Records for this task
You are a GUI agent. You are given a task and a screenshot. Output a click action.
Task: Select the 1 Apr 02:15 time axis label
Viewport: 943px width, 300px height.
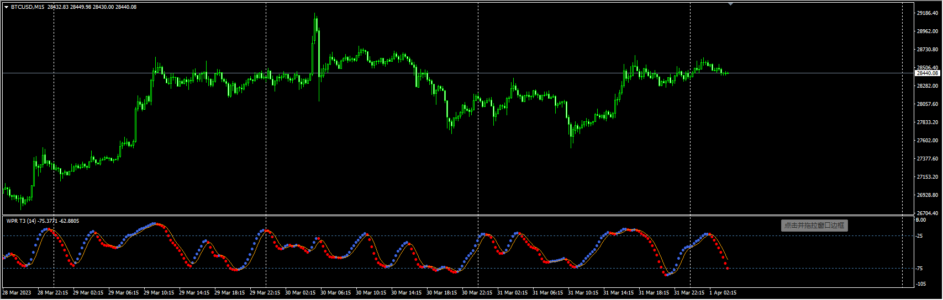723,293
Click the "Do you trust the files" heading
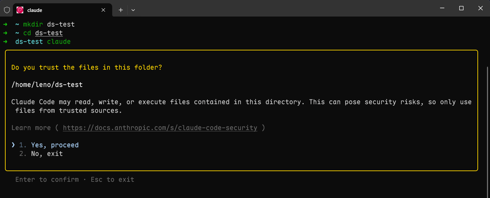490x198 pixels. [x=86, y=68]
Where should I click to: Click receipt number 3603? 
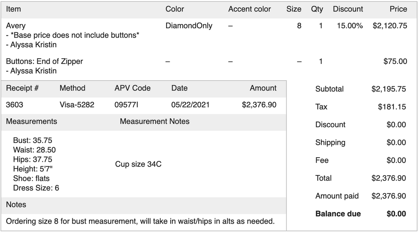[15, 105]
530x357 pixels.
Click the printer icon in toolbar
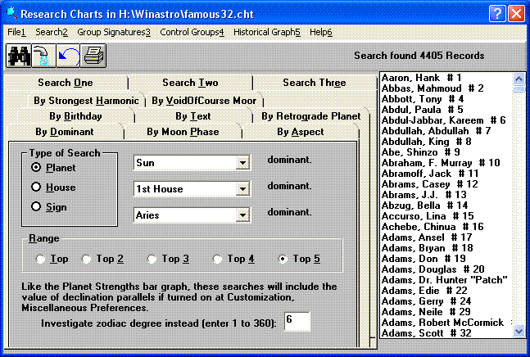[93, 56]
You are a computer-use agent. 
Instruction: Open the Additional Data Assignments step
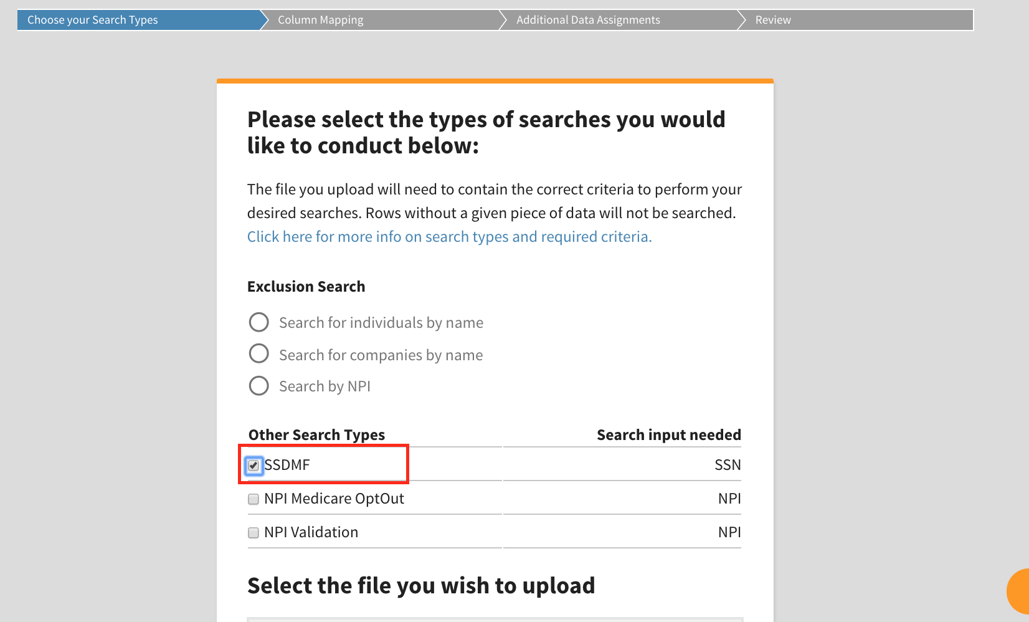(x=588, y=19)
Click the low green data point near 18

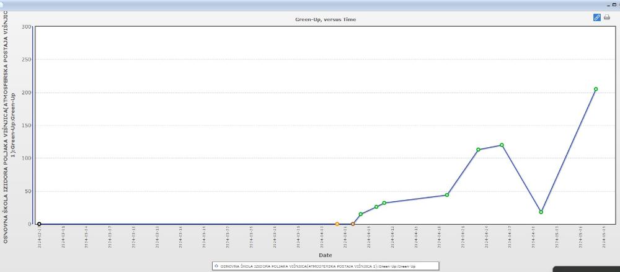[541, 212]
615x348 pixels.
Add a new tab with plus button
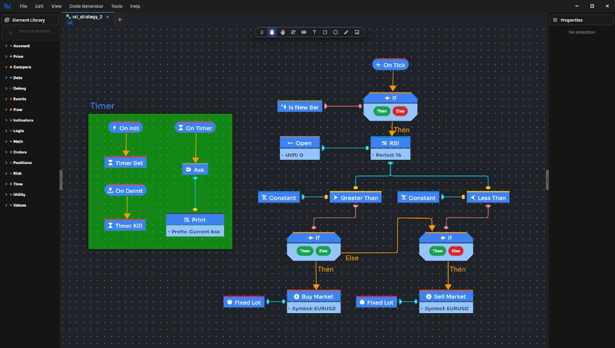click(x=120, y=20)
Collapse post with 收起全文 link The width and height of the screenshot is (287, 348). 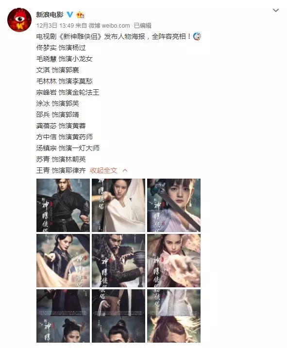pyautogui.click(x=103, y=170)
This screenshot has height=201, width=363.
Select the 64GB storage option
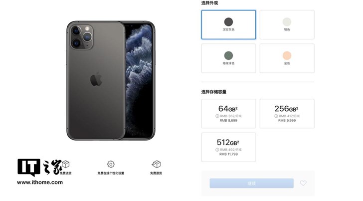coord(228,114)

What you are asked to do
Your answer should consist of each line of the data above in which the word "agent" occurs.

Exercise solution
You are a GUI agent. You are given a task and a screenshot. Output a click action.
You are a computer-use agent. 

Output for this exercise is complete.